Hunter bear bait ban proposed for Alaska national preserves
JUNEAU, Alaska (AP) — Bear hunters in Alaska would no longer be able to use bait, such as pastries, dog food or bacon grease, under a proposed rule by the National Park Service on Friday that would prohibit bear baiting in national preserves in the state.
It’s the latest in a dispute over what animal rights supporters call a cruel practice. The park service also says the new proposal would, in part, “lower the risk that bears will associate food at bait stations with humans and become conditioned to eating human-produced foods.”
The agency will be taking public comments on the proposal.
In September, U.S. District Court Judge Sharon Gleason found problems with a 2020 Trump administration-era rule that lifted restrictions previously in place on sport hunting and trapping in national preserves in Alaska, including bear baiting. The case was brought by conservation and animal rights groups.
But the judge did not set the rule aside, and noted the park service had indicated it was already in the process of reassessing the rule. She sent the matter back to the agency.
Appeals in the case are pending.
Peter Christian, a spokesperson with the Alaska region for the National Park Service, said the assistant secretary of Fish, Wildlife and Parks last February directed the park service “to initiate a rulemaking process to reconsider the factual, legal and policy conclusions in the 2020 Alaska Hunting and Trapping rule which authorized several controversial sport hunting practices.”
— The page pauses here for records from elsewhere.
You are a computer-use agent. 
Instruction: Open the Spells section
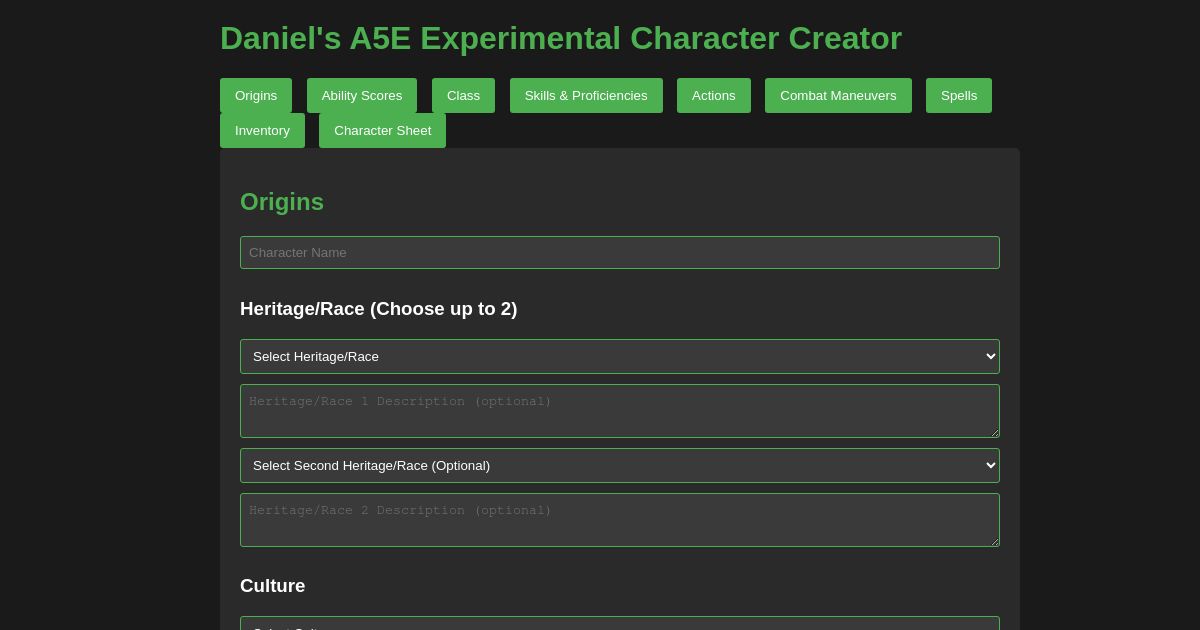(959, 95)
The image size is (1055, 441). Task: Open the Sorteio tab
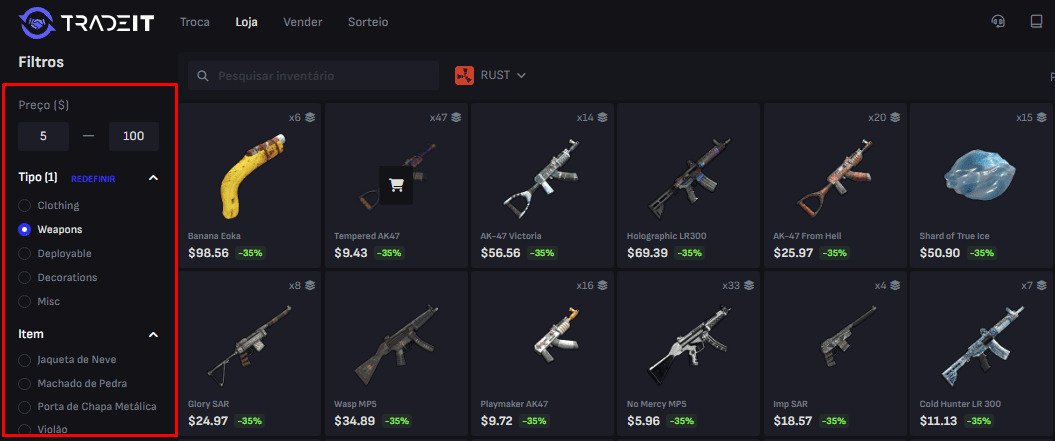point(368,22)
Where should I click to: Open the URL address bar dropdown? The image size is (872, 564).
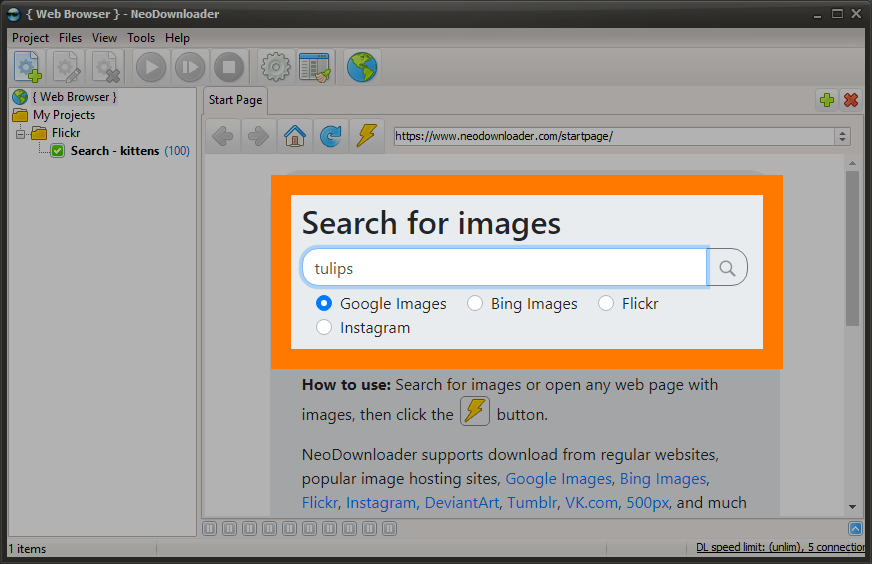coord(842,136)
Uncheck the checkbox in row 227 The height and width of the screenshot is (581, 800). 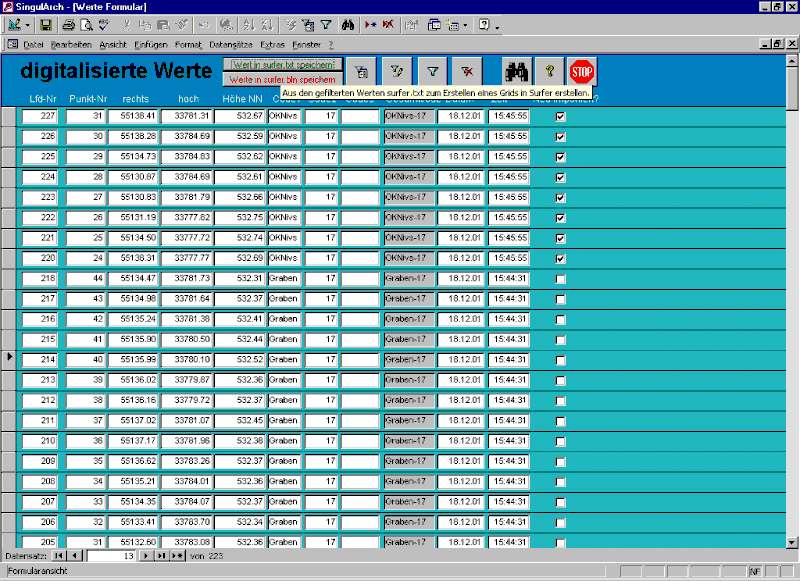click(x=560, y=116)
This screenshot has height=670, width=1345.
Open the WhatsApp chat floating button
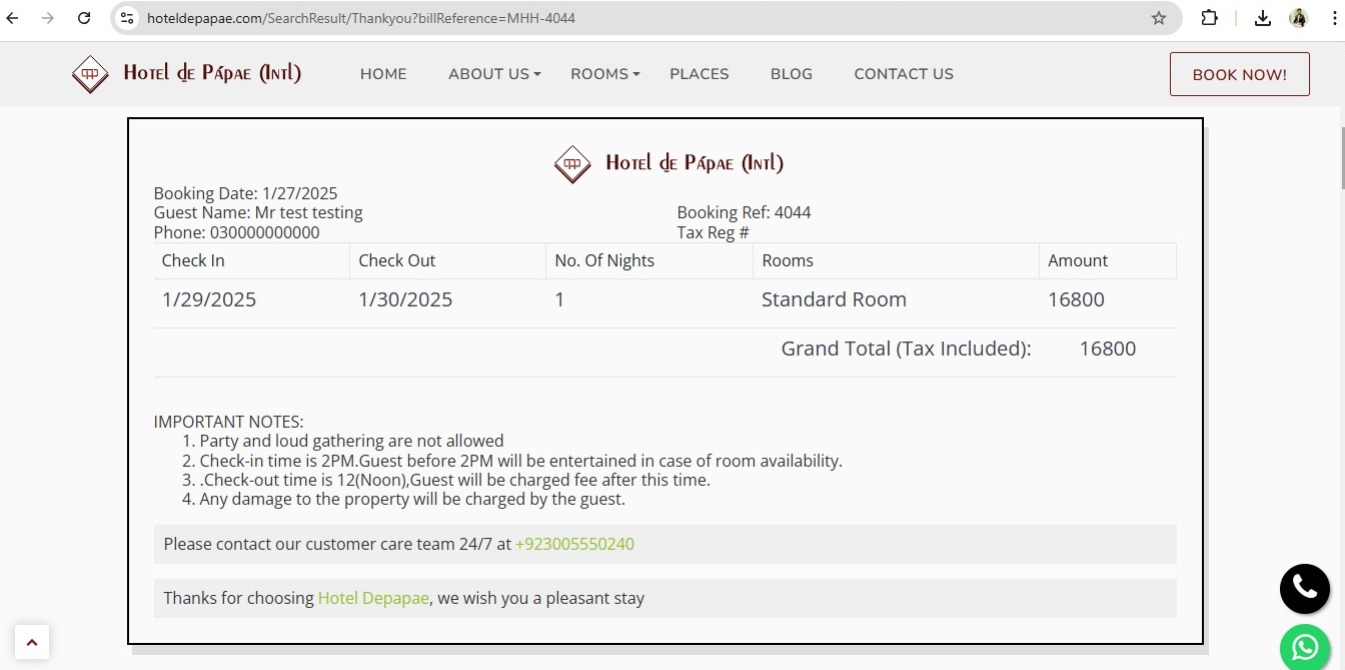click(1304, 647)
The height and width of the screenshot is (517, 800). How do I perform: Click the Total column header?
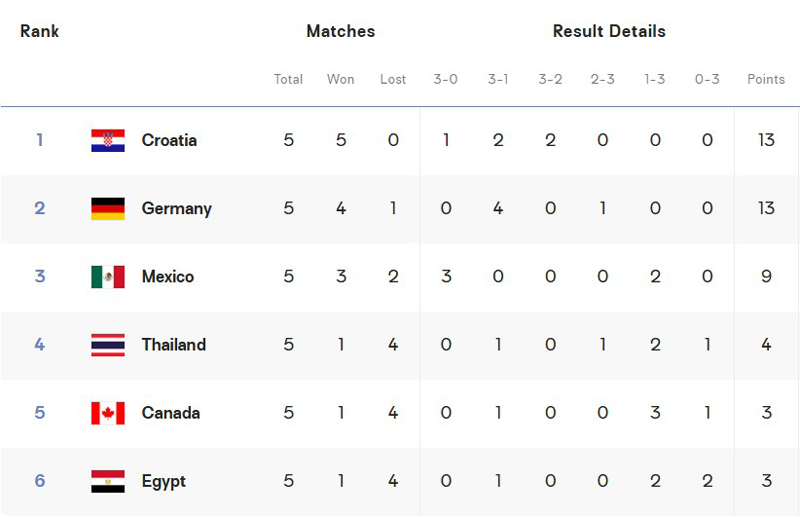tap(288, 79)
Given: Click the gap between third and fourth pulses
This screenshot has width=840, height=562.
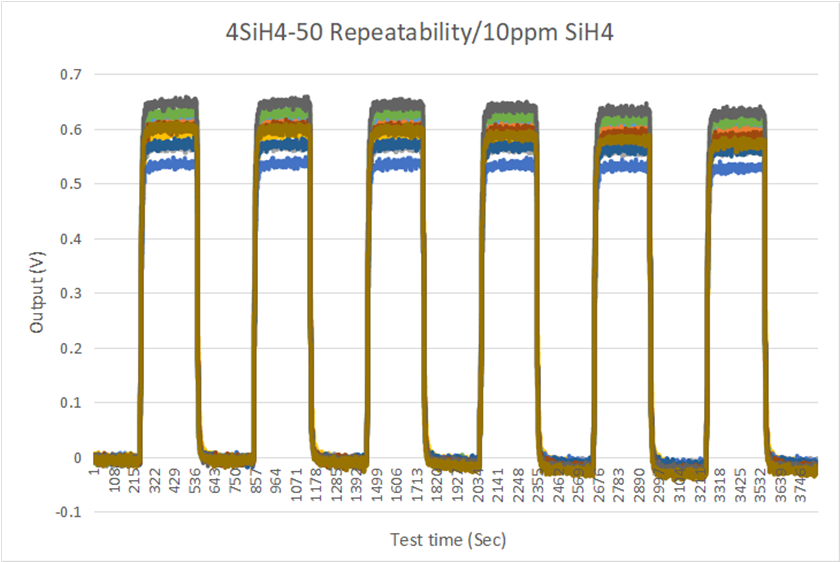Looking at the screenshot, I should [453, 460].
The park service is pursuing the new proposal “due to legal and policy concerns regarding bear baiting implications for public safety. Bears that become habituated to non-natural foods used as bait pose a safety hazard to the public,” he said by email.
A similar ban on bear baiting, enacted in 2015 during the Obama administration, was rescinded by the 2020 rule, the park service said.
According to the agency, the proposed new rule also would reinstate prohibitions that had been in place under the 2015 rule “on methods of harvest that are not compatible with generally accepted notions of ‘sport’ hunting.”
The 2020 rule removed restrictions on such things as harvesting bears over bait; taking wolves and coyotes during the denning season; taking swimming caribou; and using dogs to hunt black bears, the agency said.
Sara Amundson, president of the Humane Society Legislative Fund, in a statement called the new proposal “a victory for Alaska’s iconic wildlife species.”